My plan had been get good nights sleep, arriving fresh and relaxed, sightsee the city in the early morning, and catch a bus later in the day for the three-hour journey to the coast. But here I was waiting yet again, rested but having slept little, so by dawn I was in no mood to sight see in a town that seemed to offer little to see. What I had really come to see would be hard to find. I had discovered much to my dismay that I had left my research information back in my suitcases in Chongqing and I would be searching simply from memory and good fortune neither of which could be relied upon.

Waiting is an inevitable part of life and especially traveling and often the rewards are worth the time but after five long, uncomfortable hours waiting for this dreary dawn I no expectations and I was ready to leave on the first bus out of town that I could find. First impressions aside – and they were not good – I would at least give the city the benefit of the light of day before I made that decision. I, at least had a choice about when I could leave. Not like the many other foreigners who found themselves imprisoned here almost sixty years before. Between snatches of sleep, people watching and eating snacks my thoughts drifted to the stories I had read of people who’d once spent the war years waiting in it out in Weifeng. As prisoners of war they’d had no choice. I’d only spent these last five hours – a blink of an eye in comparison – sitting on a row of hard plastic seats against the wall of a shed in what passed as Weifeng’s railway station waiting room. Over 1500 ex-pats spent more than three years confined in relatively close quarters, often with strangers waiting for their chance to leave.

I was hoping to visit the place that for the majority of them had been far less comfortable than my present predicament. The place they all called home was originally a mission compound taken over by the Japanese after their invasion of northern China. The Japanese had been on the Shandong Peninsular since 1937 and life remained relatively normal for Americans and the British, still considered “neutrals’ until Japan bombed Pearl Harbour. Foreign nationals from more than twenty nations, almost one third of them children, and many of whom were at boarding school in Chefoo on the north coast of Shandong spent those war years here under Japanese civil supervision. A place of relative comfort compared with life for the Chinese, but prisoners non the less, they lived in extremely cramped conditions, making the best of their deprivations.
= = = =
§ WRITTEN TASK 1
Tell whether each statement agrees with the Weifeng passage, answering yes or no and quoting the words from the passage that settle it: (a) the narrator spent five hours in the railway station waiting room; (b) the narrator had the research information on hand in Weifeng; (c) almost half of the foreign nationals held there were children.
§ WRITTEN TASK 2
Please carry the Weifeng passage on from its final sentence.
The items have no part in this work.

§ PROVIDED MATERIAL
= = = =
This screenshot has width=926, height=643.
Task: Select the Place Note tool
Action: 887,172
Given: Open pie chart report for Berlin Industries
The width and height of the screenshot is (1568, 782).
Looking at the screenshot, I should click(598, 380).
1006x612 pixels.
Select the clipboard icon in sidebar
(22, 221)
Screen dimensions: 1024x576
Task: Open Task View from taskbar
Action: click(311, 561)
= = = =
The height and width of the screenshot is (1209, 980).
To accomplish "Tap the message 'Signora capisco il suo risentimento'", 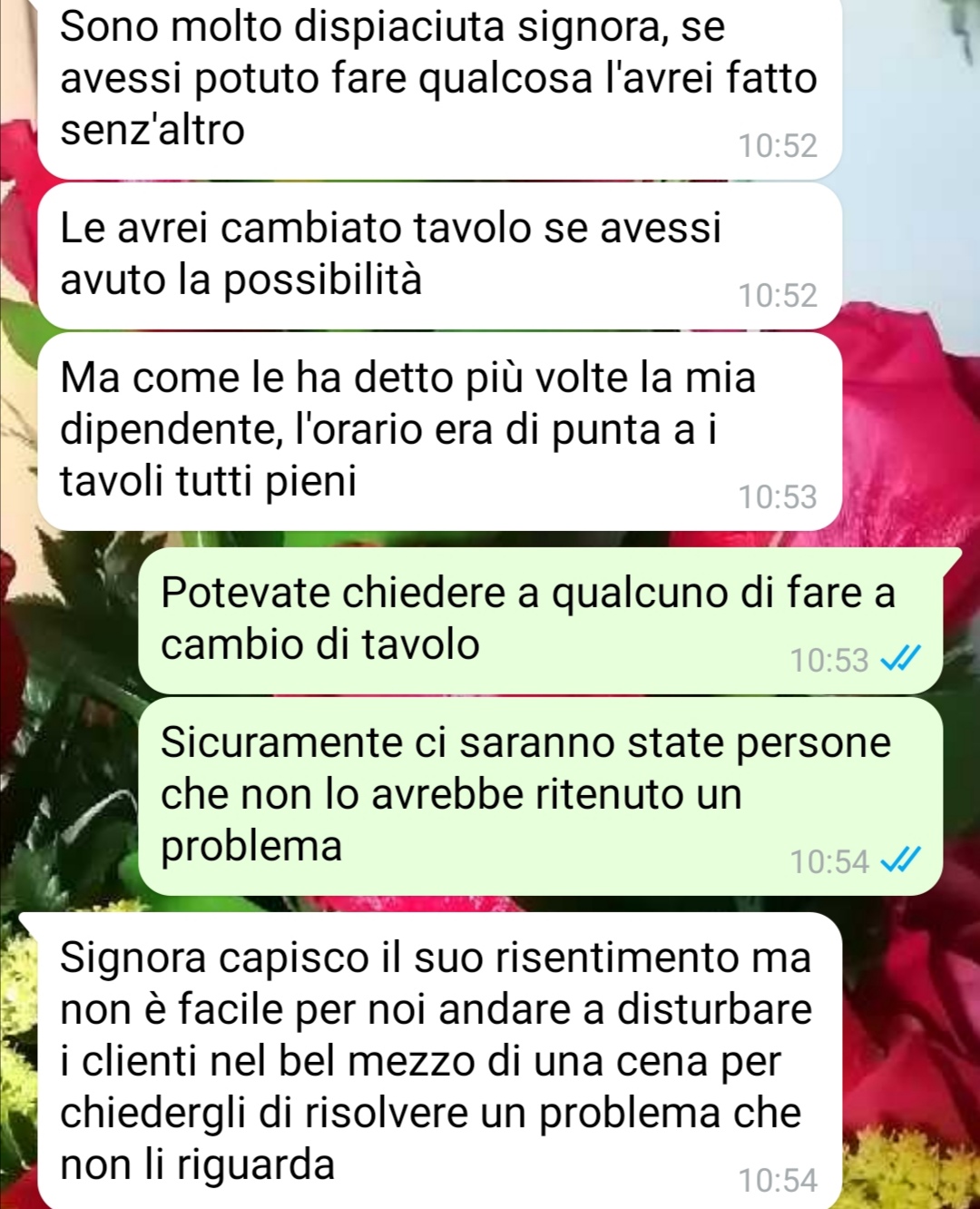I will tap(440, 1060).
= = = =
§ EXERCISE ANSWER 1
(a) Yes: "I’d only spent these last five hours"
(b) No: "I had left my research information back in my suitcases in Chongqing"
(c) No: "almost one third of them children"

§ EXERCISE ANSWER 2
A friend of mine, her father the doctor at the boarding school, was born months earlier in the smaller POW camp in Chefoo. In the summer of 1943 when she was just six moths old, her family was amongst four hundred odd Chefoo prisoners who were transferred by leaky boat to Qingdao and then by train to swell the numbers in Weixian as Weifeng was formerly known. This unlikely mix of students, teachers, missionaries, merchants, musicians, businessmen and diplomats spent the next two years ‘waiting’ for the end of the war. Eric Liddell, "The Flying Scotsman" as he was affectionately known after unexpectedly winning the 400m Gold Medal at the 1924 Olympics was just one of the internees. During his time in the camp he taught math and supervised sporting activities as well as encouraging other internees. He was born in China the land he now called home and died shortly after his birthday just months before the camps liberation.

A former student of the Chefoo boarding school was one of seven paratroopers who from wings of peace were dropped from the skies over Weifeng in August 1945 to bring the prisoners news of the end of the war and take over supervision from the Japanese. These days’ wings of a different kind caste shadows over Weifeng. Colourful kites have replaced parachutes and planes as the city plays host to the popular and spectacular International Kite Festival. Each April for more than 20 years this Festival has been attracting a growing number of kite enthusiasts from both home and abroad.

As dawn broke I wandered outside for the last time to take stock of my surroundings again and it still didn’t look good. Back behind me was the grand new train station. I had glimpsed it earlier as I left the platform in the wee small hours – all plate glass and steel, under construction and still months away from completion. If I ever returned to Weifeng, the ‘waiting’ would surely be more comfortable, even a pleasure but all my joy had dissipated like the night before the dawn. Across the street was a row of small shops was waking up beside ‘hole in the wall’ eateries, and a few buses and taxis crowded the bend in the narrow potholed street. As I looked around for the ‘city’ there was little clue as to its whereabouts.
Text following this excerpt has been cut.